Down to the last line, restate the records word for word, but not the pictures.

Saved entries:
··········

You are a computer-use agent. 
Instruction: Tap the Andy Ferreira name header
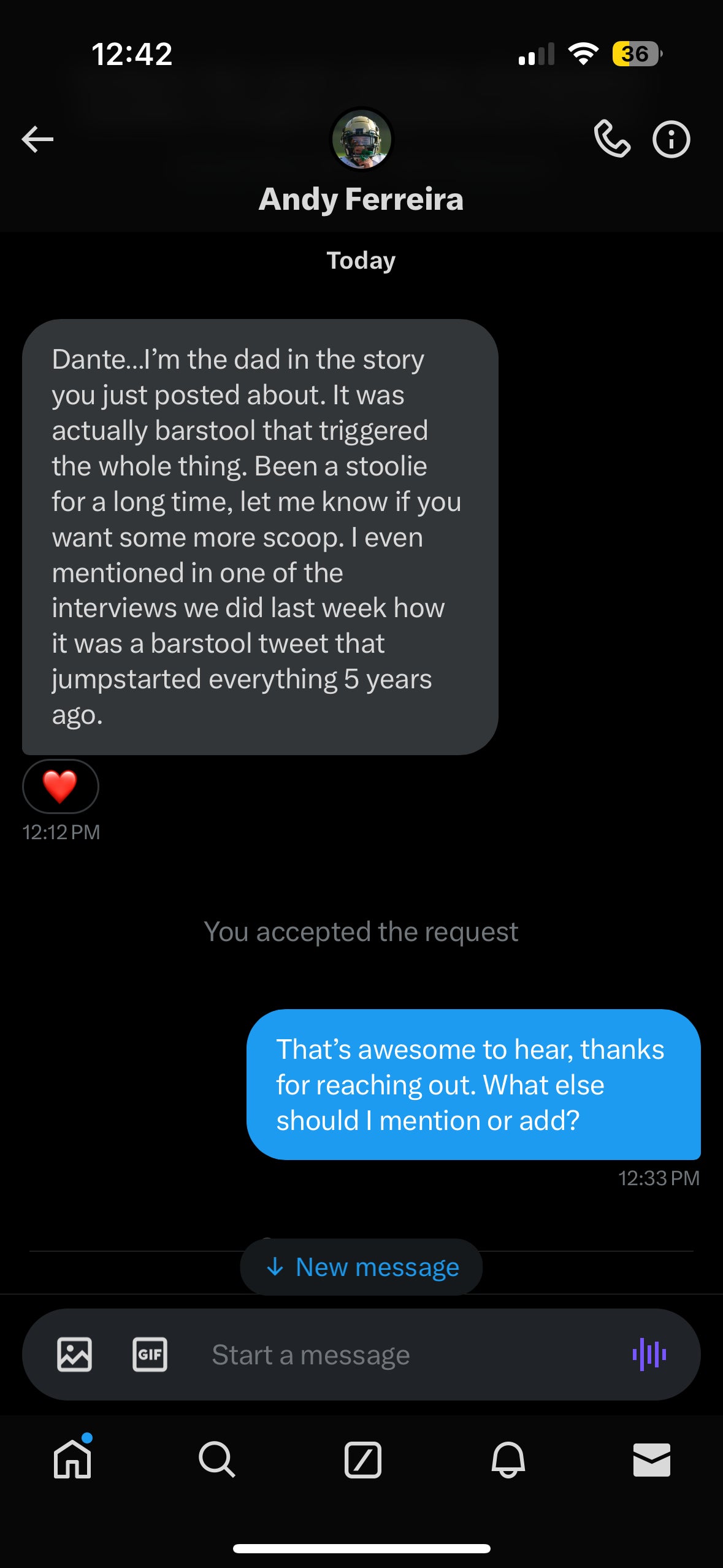(x=361, y=199)
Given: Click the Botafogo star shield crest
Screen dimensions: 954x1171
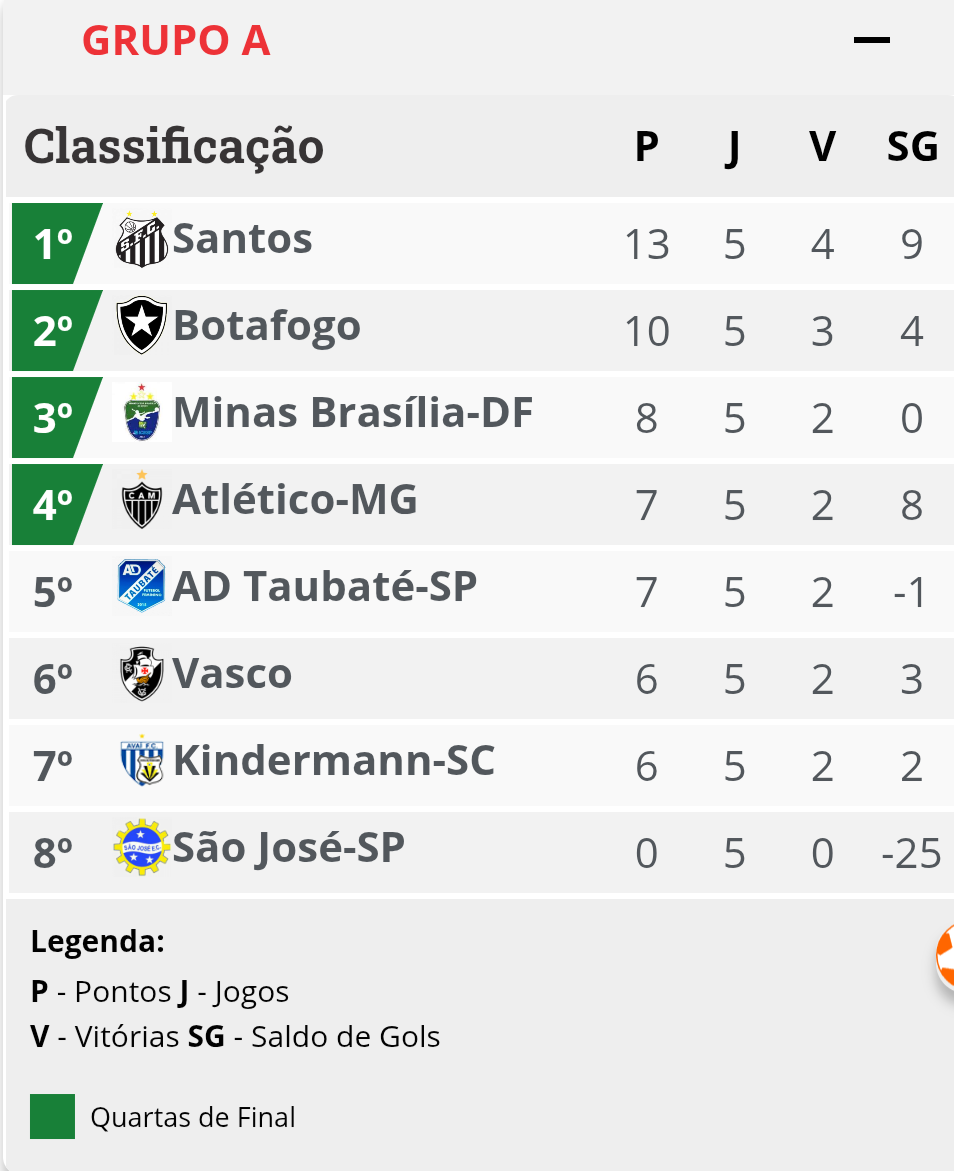Looking at the screenshot, I should [142, 325].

··········

## Solution to this task
You are a computer-use agent. 
Instruction: Tap the Andy Ferreira name header
(x=361, y=199)
Given: Click the Botafogo star shield crest
Screen dimensions: 954x1171
Looking at the screenshot, I should [142, 325].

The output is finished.